How We Check Rebates
Our process for sourcing, reviewing, and maintaining verified home energy rebate data across 49 US states.
We source from official program pages only
All rebate data comes directly from official utility program pages, state energy agency websites, IRS publications, and primary source documents — confirmed with HTTP 200 responses, program PDFs, or official portal lookups. We do not use aggregator sites, press releases, or secondhand summaries as primary data. Every source is linked and dated on the relevant page.
We show when each source was last checked
Every state rebate page shows a 'last checked' date indicating when we last verified the source data. Utility rebate pages are reviewed when programs announce changes. Federal program pages are reviewed monthly. State program pages are reviewed at least quarterly. Pages showing outdated data display a prominent notice to verify directly with the utility.

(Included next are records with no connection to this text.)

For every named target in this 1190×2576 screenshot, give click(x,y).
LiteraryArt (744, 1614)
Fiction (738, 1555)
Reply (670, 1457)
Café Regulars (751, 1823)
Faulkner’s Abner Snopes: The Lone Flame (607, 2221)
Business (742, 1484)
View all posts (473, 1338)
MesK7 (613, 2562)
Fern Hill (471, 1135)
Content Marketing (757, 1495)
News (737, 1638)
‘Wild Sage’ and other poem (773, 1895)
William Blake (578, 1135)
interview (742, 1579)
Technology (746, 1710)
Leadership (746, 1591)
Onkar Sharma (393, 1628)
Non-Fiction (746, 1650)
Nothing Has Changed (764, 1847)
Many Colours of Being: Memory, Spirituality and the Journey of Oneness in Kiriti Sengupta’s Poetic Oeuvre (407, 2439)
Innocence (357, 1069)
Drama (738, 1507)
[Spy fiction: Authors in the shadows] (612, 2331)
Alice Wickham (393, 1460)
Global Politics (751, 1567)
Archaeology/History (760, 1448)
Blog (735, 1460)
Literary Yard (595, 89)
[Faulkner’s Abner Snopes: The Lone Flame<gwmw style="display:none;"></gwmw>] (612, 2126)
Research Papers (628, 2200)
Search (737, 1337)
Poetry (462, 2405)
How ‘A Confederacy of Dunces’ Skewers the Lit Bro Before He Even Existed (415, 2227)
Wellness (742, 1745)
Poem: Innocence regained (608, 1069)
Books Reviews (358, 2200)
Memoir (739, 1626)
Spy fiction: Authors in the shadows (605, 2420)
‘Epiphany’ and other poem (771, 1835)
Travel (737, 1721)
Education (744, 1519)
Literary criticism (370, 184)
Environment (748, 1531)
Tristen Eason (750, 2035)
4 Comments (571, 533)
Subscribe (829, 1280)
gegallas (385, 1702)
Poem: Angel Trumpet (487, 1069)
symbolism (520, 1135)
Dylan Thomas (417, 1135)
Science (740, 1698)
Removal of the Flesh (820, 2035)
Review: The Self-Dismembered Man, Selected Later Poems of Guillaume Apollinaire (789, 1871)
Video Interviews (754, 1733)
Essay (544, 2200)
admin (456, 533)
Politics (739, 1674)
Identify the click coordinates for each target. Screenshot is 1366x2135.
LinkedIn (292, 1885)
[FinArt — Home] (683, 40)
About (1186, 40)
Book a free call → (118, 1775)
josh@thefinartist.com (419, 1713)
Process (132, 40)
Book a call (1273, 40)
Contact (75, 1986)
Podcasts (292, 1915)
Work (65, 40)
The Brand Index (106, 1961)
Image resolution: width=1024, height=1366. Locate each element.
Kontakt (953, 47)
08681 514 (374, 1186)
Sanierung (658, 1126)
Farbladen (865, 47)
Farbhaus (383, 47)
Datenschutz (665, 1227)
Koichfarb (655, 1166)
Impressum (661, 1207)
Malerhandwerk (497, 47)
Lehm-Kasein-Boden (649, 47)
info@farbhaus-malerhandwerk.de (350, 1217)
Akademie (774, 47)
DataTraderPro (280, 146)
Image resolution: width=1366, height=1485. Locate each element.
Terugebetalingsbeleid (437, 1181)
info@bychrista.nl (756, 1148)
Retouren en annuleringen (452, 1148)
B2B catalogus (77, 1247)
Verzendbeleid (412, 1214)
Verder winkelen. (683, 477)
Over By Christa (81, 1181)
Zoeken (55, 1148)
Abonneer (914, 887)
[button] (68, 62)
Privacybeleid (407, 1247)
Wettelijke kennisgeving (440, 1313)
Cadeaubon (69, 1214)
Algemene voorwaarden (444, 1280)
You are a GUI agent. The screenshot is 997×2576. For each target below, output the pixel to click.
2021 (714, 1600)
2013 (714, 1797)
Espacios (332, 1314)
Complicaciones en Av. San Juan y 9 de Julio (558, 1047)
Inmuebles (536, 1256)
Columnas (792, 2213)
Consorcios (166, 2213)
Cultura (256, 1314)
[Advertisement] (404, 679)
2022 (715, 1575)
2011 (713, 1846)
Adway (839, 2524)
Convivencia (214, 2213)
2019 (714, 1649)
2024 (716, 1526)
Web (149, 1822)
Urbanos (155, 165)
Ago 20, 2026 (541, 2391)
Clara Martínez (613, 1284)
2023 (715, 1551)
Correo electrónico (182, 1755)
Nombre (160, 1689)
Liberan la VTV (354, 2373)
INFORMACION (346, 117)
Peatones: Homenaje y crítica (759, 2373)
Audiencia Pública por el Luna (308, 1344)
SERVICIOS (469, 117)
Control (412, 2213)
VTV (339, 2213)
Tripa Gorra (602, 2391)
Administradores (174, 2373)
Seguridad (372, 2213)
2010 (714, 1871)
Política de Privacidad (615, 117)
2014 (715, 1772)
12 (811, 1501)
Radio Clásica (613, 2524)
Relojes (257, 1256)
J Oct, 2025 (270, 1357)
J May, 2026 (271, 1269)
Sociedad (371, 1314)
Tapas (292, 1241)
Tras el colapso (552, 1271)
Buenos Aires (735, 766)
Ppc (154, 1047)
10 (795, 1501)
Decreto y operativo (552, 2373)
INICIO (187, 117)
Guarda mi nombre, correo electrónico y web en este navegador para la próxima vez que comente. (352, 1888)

We use confidence scores, not guarantees
Confidence scores indicate how complete and verifiable a rebate estimate is based on the information available. A high confidence score means we have verified the rebate tiers from an official source and the key inputs are confirmed. A medium or low score means key inputs are missing — the estimate may still be useful but should be verified before acting on it.
We never say 'you qualify' — we say 'you may qualify'
Our calculators estimate rebate ranges based on what you tell us. We cannot verify equipment eligibility, utility participation, or actual application approval. We flag missing inputs that are required for actual eligibility and tell you what questions to ask.